A Practical Approach
Discussion forums have a way of increasing engagement, but they need to be used correctly. Considering the effects of COVID-19 and classrooms having to flip to a blended mode of delivery, how can we use discussion forums to increase engagement and track learner progress?
Over the past ten years the adult education and training industry has been changing. Adult and further education is designed for students who have graduated from high school; however, the adult and further education section is also focused on second chance learners.
The Ministry of Education in New Zealand notes the purpose of the industry as being a “mainstream secondary education [that] can offer adults foundation skills or ‘second chance’ education. Adult students can have the opportunity to gain National Certificate of Educational Achievement (NCEA) qualifications that they didn’t achieve when they first attended secondary school as a regular student.” Adults are classified by the Tertiary Education Commission (TEC) and the New Zealand Qualifications Authority (NZQA) as 16 years or over, which is the legal age at which a student can make their own educational decisions.
In this sector, over the last ten years, enrollments have been increasing in terms of the qualifications offered, such as trades training and apprenticeships. This is a key focus for the government to assist in rebuilding the economy and this training type is appealing to students due to the free fee structure. Meanwhile, the Tertiary Education Commission, as a government entity, had been changing its focus on free study fees where students are able to complete a full qualification without any financial cost to themselves. Additional emphasis has been placed on joint training ventures such as Trade Academic funding, where higher education providers work in collaboration with schools to offer unit standards and qualifications jointly on the framework. This has led to more employment within the adult education sector; however, due to the embedded literary and numeracy requirements, this is adding to the teaching load of staff.
This has been an important focus as it enabled students to gain an introductory course into a range of areas to help them gain an understanding of a suitable career direction. In addition, Youth Guarantee funding is aimed at 16- to 22-year-old students who do not have a formal qualification from high school. There is also a strong focus within both Trade Academy and Youth Guarantee funding on embedded literacy and numeracy. This adds value to the industry as graduates are more work ready. Some education providers are reporting a struggle in this due to a lack of training and the New Zealand Qualifications Authority updating the requirements of these standards.
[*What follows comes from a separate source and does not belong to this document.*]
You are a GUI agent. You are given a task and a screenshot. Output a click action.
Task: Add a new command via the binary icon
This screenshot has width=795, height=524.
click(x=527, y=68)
Over the past two years teaching has had to change due to COVID-19 and our classrooms have had to be flipped and move online with a range of blended approaches while students and teachers recover. We can no longer just track engagement by students just logging in and submitting assignments.
Usually, the uptake of discussion forums is low. As an example, at a 12-week course which has a discussion forum each week, the uptake might be 50%. However, by allocating a small percentage of around 1% of a total course’s assignment allocation towards each discussion on the forums the uptake can be increased by another 20%.
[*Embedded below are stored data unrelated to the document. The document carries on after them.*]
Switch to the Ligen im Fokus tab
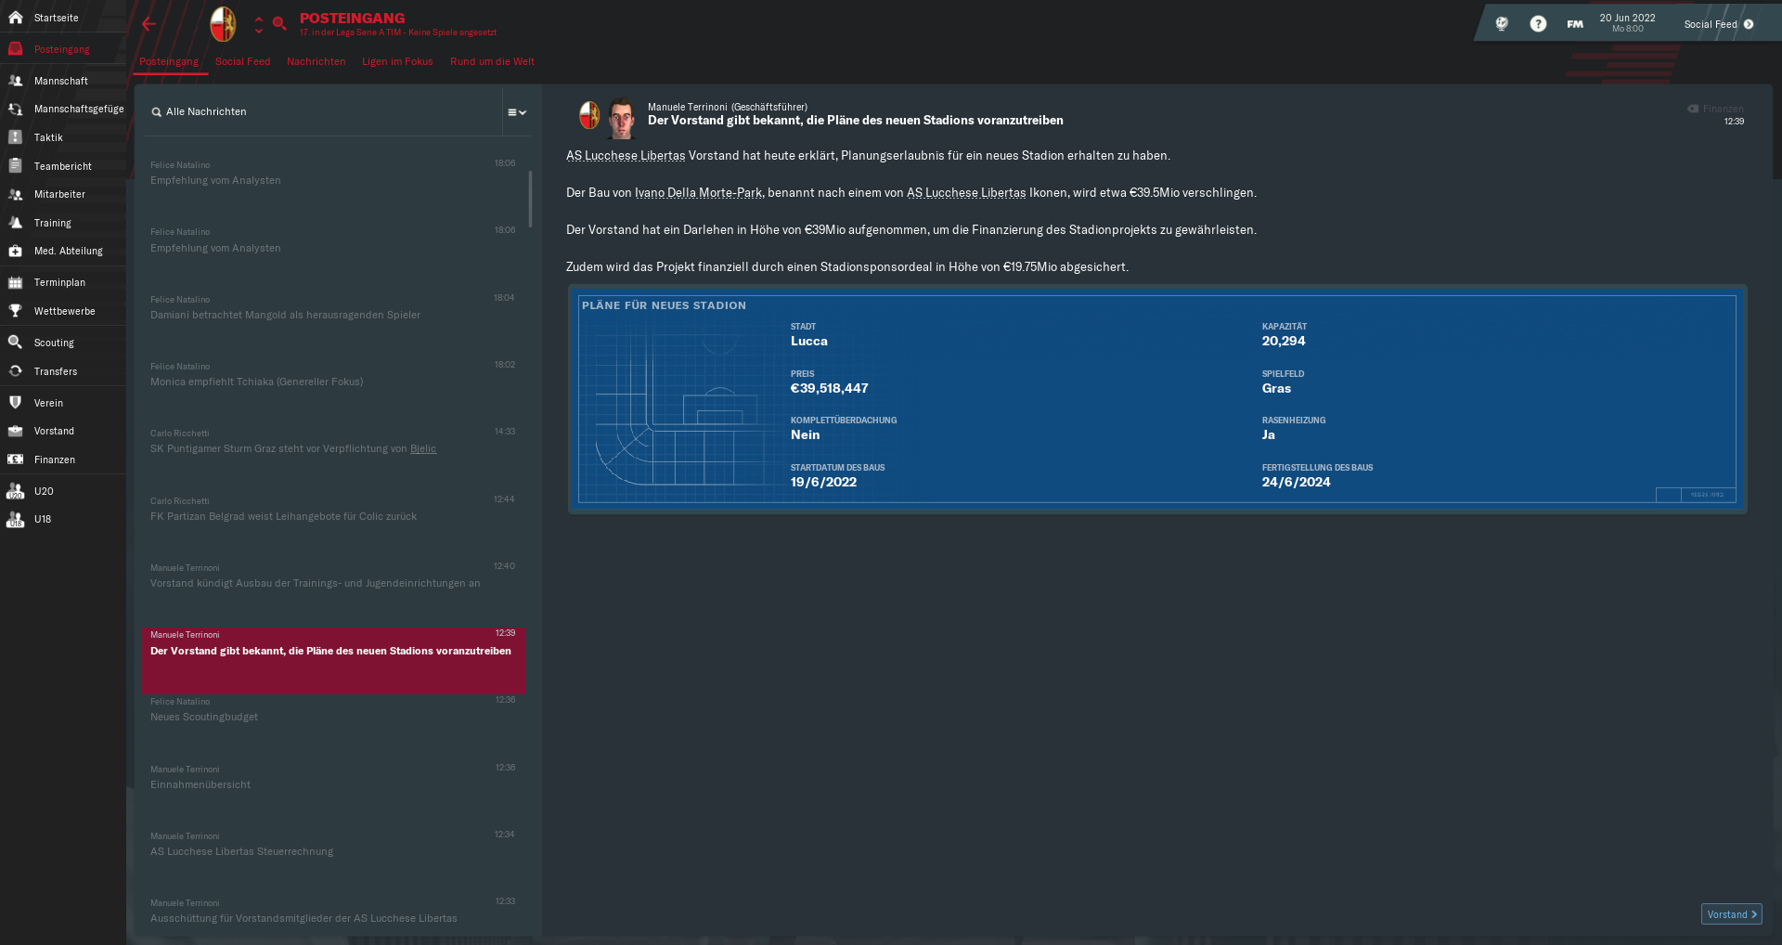1782x945 pixels. pos(397,61)
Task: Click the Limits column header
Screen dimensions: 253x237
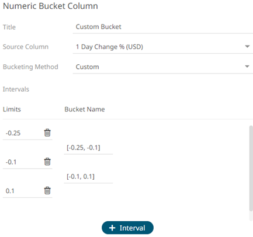Action: (x=12, y=109)
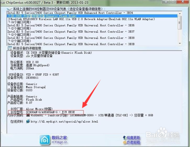Click the mass storage device type icon

coord(28,56)
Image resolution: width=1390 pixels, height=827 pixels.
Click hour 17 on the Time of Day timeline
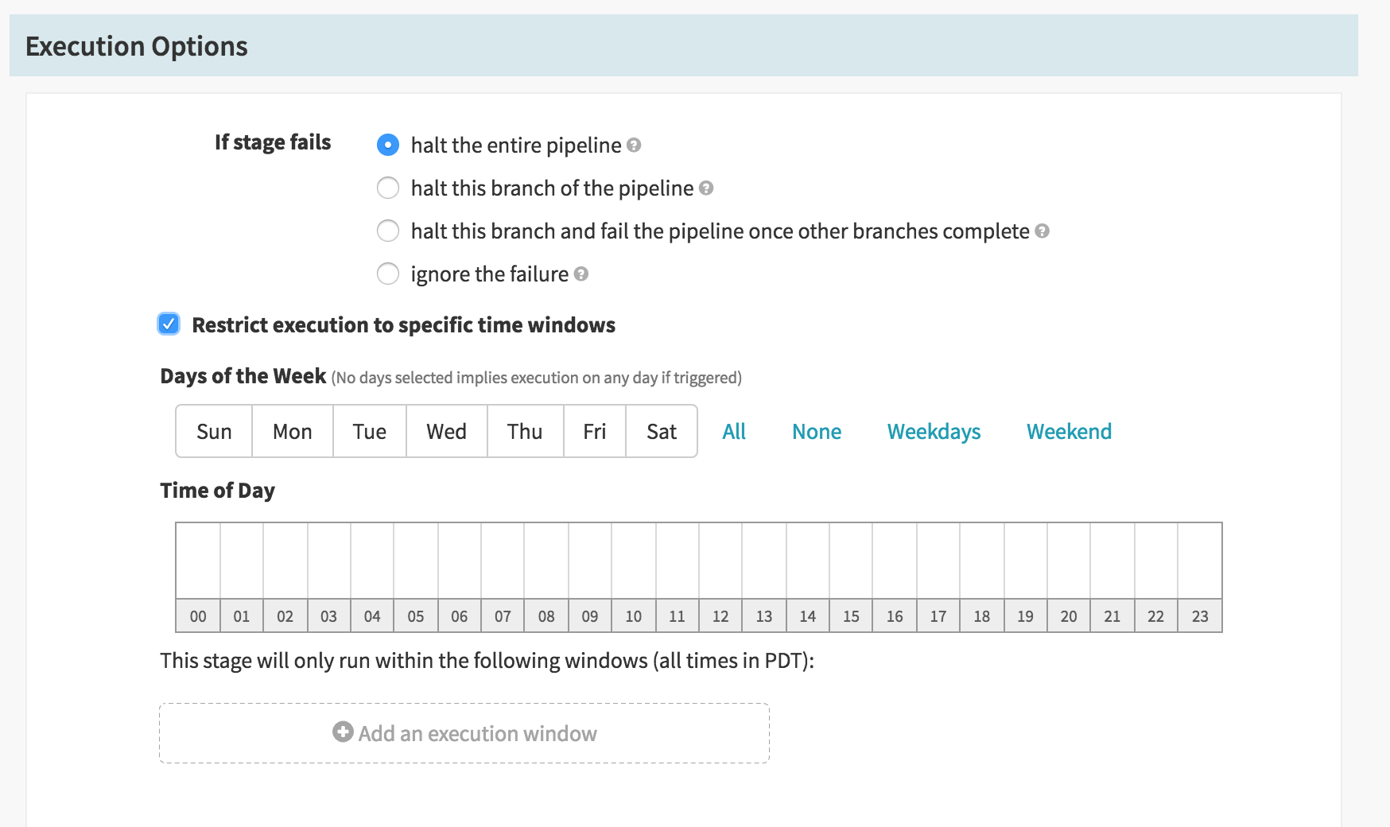pyautogui.click(x=938, y=615)
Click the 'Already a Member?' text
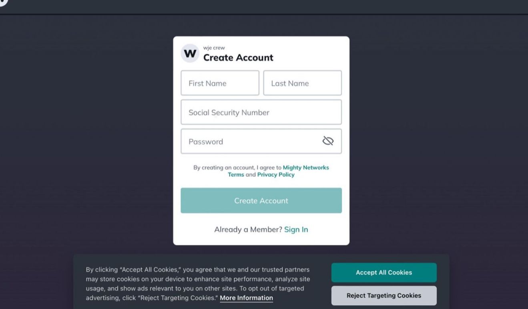Image resolution: width=528 pixels, height=309 pixels. [x=248, y=230]
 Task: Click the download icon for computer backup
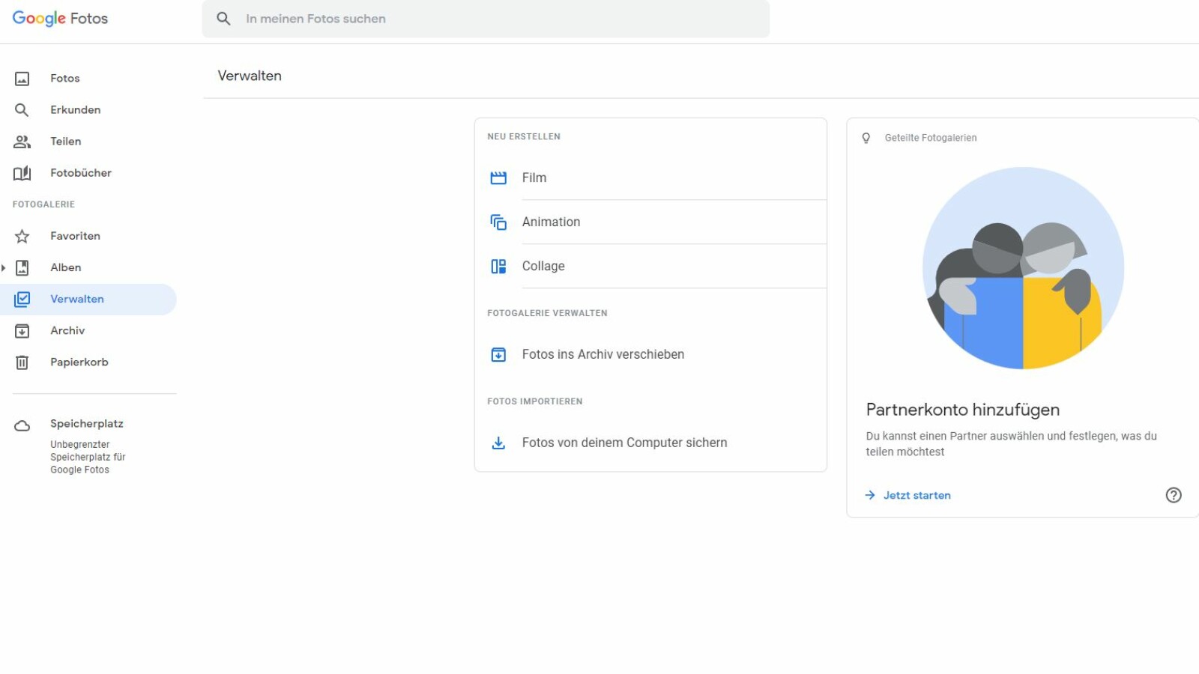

How Do We Become More Active On Forums?
However, it is not just about the assessment of these discussions on forums, it is also about the tutor having an active presence within the course. Students want to know that tutors are human and that they are reviewing work and providing encouragement.
With the change in learning environments, it is important that we consider how we as tutors can become more active. Being active is now not just about reviewing and monitoring students’ work but more about the completion of the learning alongside students. This means tutors now need to become more active and provide feedback on the students’ contributions to the discussion forums as they go through the course. This means tutors are now having to comment on individual posts, whereas historically, this feedback was provided overall.
The more the tutor is present within an online course, the more engaged and at home the students feel. This in turn enables them not only to develop their own learning but to learn from other students. As tutors, we are there to facilitate their engagement, and courses with a strong facilitator presence in turn have higher engagement.